With our visual representation of the application, including security boundaries and entry points, we can now begin to determine the threats to the application. The biggest challenge of threat modeling is being systematic and comprehensive, especially in light of ever-changing technologies and emerging attack methodologies. There are no techniques available that can claim to identify 100 percent of the feasible threats to a complex software product, so you must rely on best practices to achieve as close to 100 percent as possible, and use good judgment to realize when you've reached a point of diminishing returns.
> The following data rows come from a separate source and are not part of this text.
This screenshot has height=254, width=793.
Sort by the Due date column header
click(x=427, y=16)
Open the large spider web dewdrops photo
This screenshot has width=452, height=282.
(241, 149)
The easiest approach is to view the application DFD and create threat trees or threat lists (see "References and Further Reading" for more information on attack/threat trees). Another helpful mechanism is Microsoft's STRIDE model: attempt to brainstorm S poofing, T ampering, R epudiation, I nformation disclosure, D enial of service, and E levation of privilege threats for each documented asset inventoried previously. If you considered confidentiality, integrity, availability, and audit-logging (CIAA) requirements when documenting your assets, you're halfway home here: you'll note that STRIDE and CIAA threats are remarkably similar.

It's also very useful to consider known threats against web applications. Internal or external security personnel can assist with bringing this knowledge to the threat-modeling process. Additionally, visiting and reviewing security mailing lists like Bugtraq and security web sites like www.owasp.org could also be used to help create a list of threats. Microsoft publishes a "cheat sheet" of common web application security threats and vulnerability categories (see "References and Further Reading" at the end of this chapter for a link). Of course, the book you're holding is also a decent reference for common web security threats (grin).

Tip	Don't waste time determining if/how these threats are/should be mitigated at this point; that comes later, and you can really derail the process by attempting to tackle mitigation at this point.

Here is a sample threat list for the shopping cart application:

Authentication
- Brute-force credential guessing.
Session Management
- Session key might be easily guessable.
- Session key doesn't expire.
- Secure cookie is not implemented.
Attacker able to view another user's cart
- Authorization may not be implemented correctly.
- User may not have logged off on a shared PC.
Improper input validation
- SQL injection to bypass authentication routine.
- Message board allows for cross-site scripting (XSS) attack to steal credentials.
Error Messaging
- Verbose error messages display SQL errors.
- Verbose error messages display invalid message for invalid username and invalid password.
- Verbose error message during authentication enables enumeration of users.
SSL not enforced across the web site
- Allows eavesdropping on sensitive information.